# [What you have to do]
Copy every line from the one that holds "At what coordinates" to the end of the records below, exactly and with nothing else, but without any pictures.

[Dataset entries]
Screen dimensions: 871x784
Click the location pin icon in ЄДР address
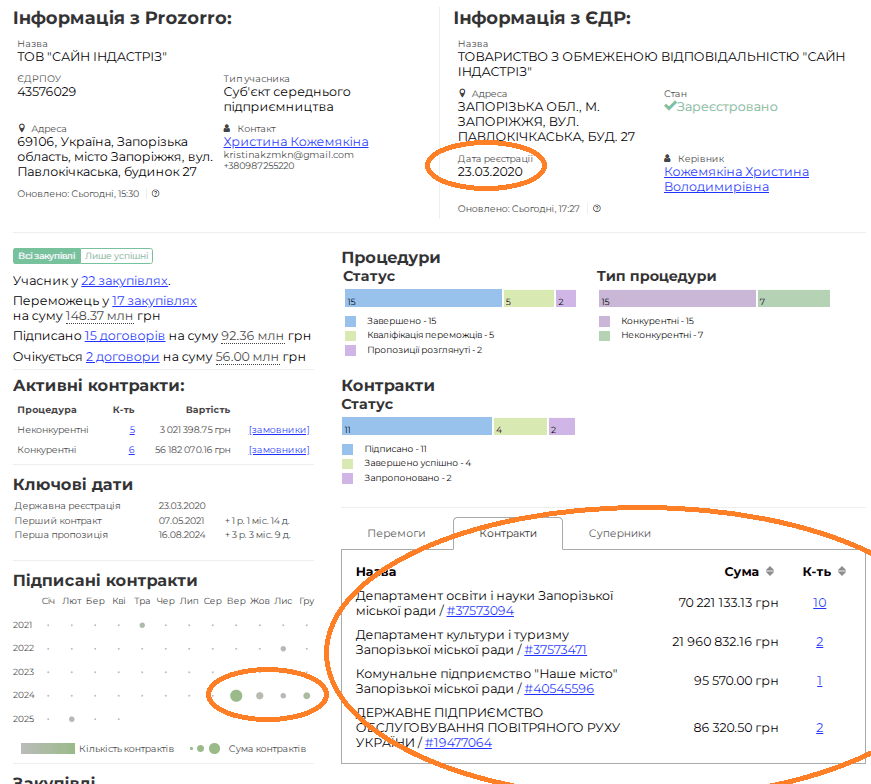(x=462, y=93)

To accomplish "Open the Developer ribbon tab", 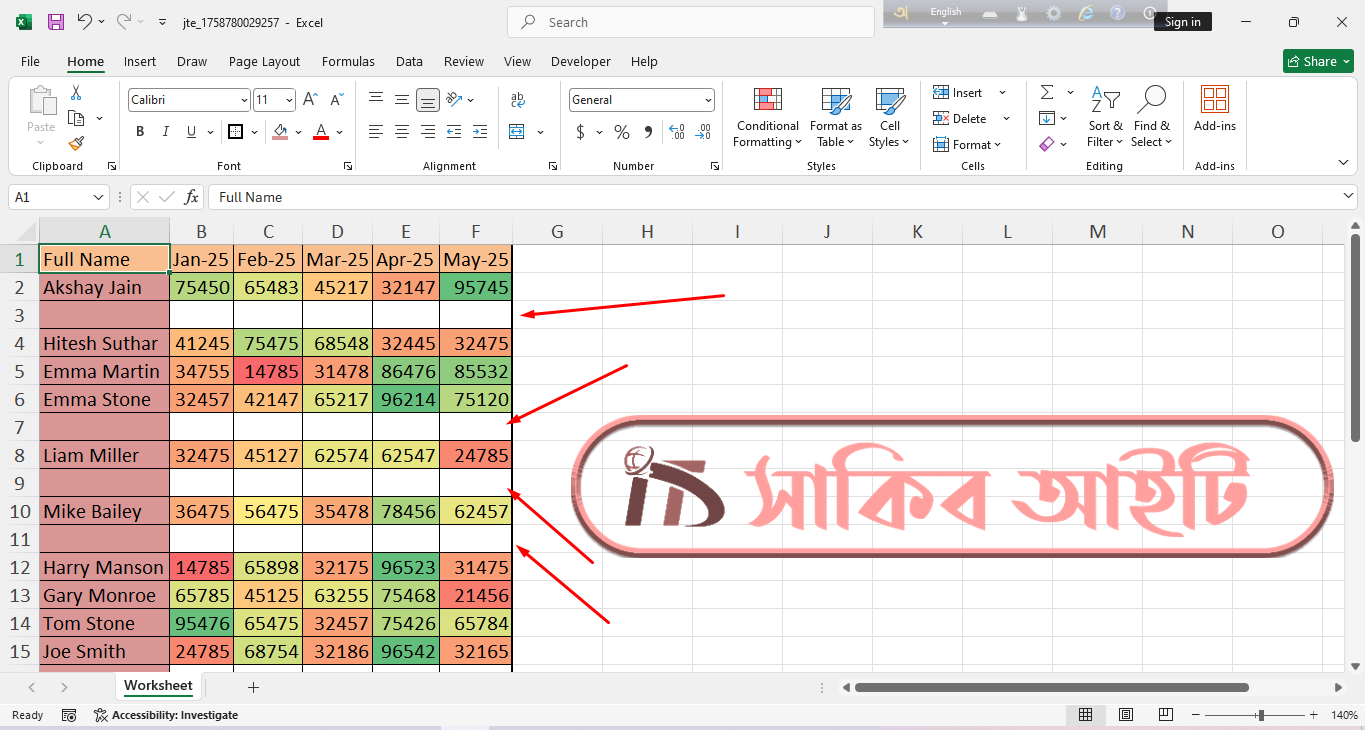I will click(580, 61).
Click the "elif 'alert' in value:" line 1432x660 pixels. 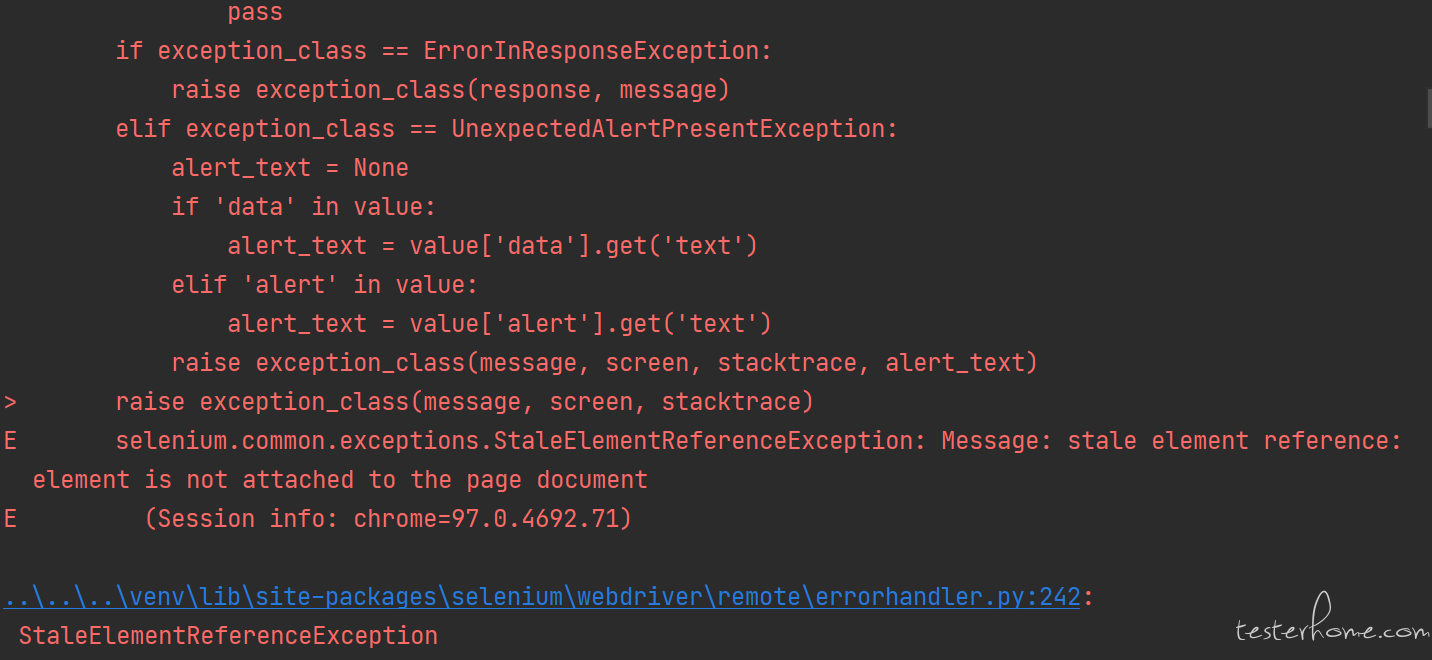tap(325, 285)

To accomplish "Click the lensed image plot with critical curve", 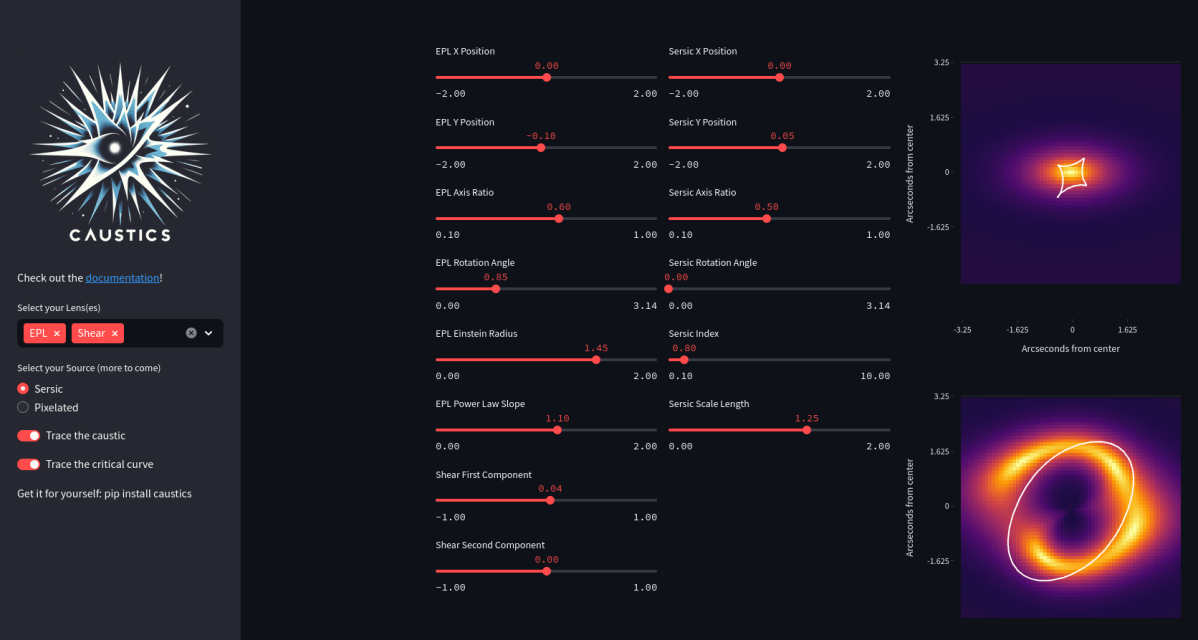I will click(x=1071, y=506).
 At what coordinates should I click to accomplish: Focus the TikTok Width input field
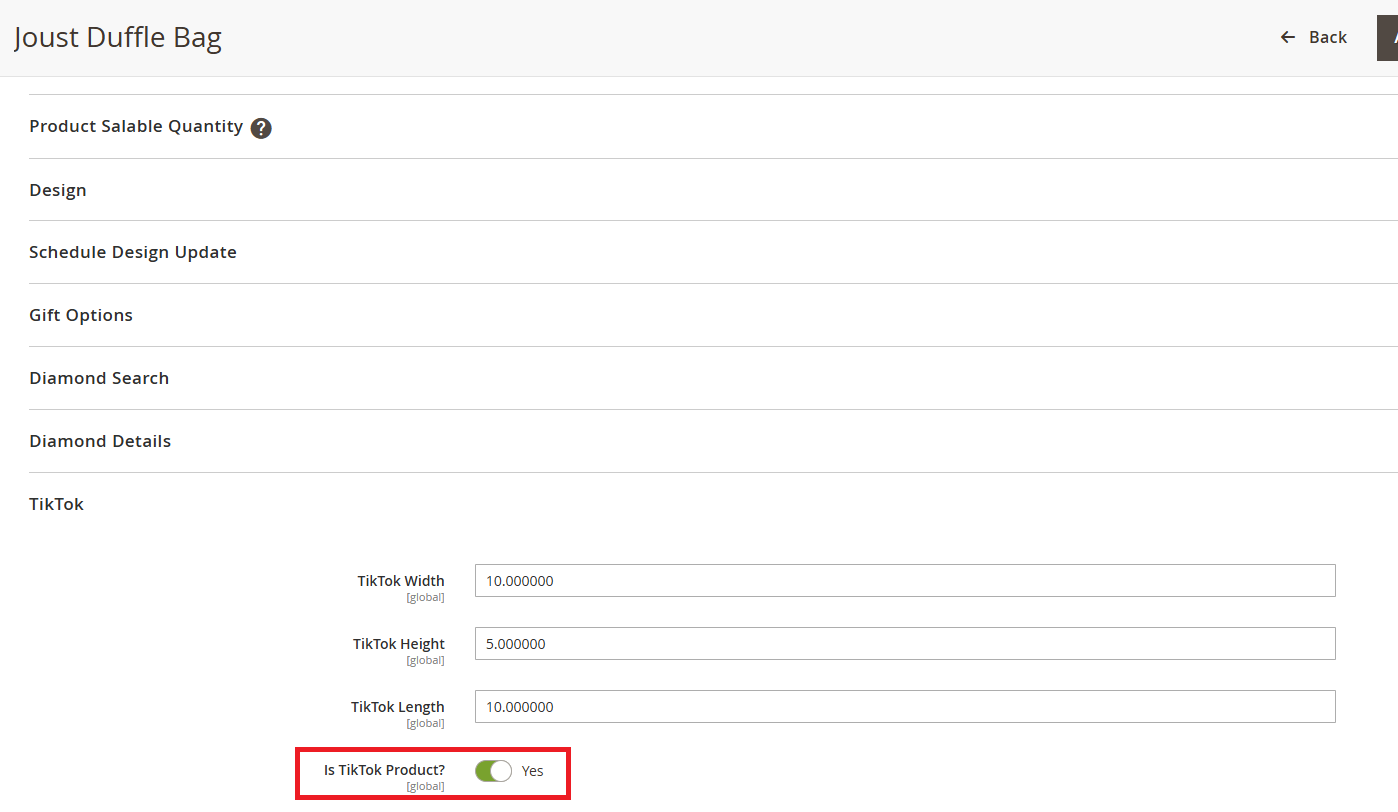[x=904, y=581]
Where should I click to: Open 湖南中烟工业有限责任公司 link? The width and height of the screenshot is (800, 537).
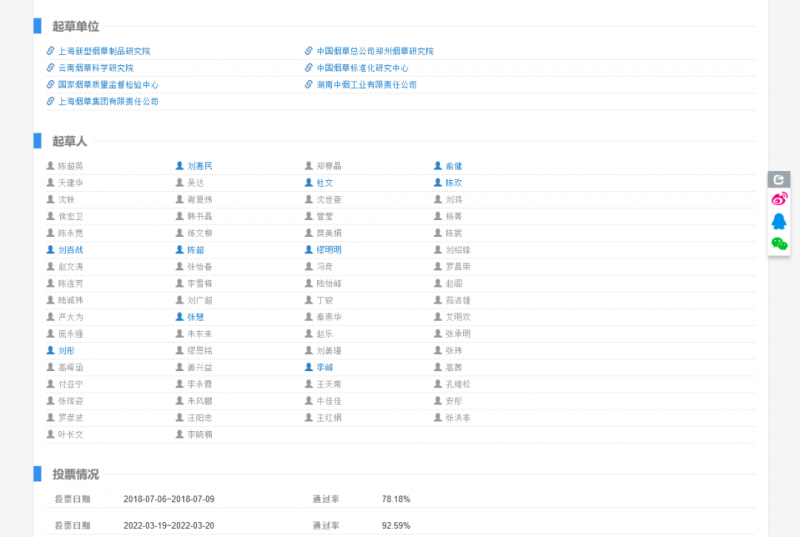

# [Exercise response]
 At what coordinates should I click to accomplish: Focus the TikTok Width input field
[x=904, y=581]
Where should I click to: Open 湖南中烟工业有限责任公司 link? The width and height of the screenshot is (800, 537).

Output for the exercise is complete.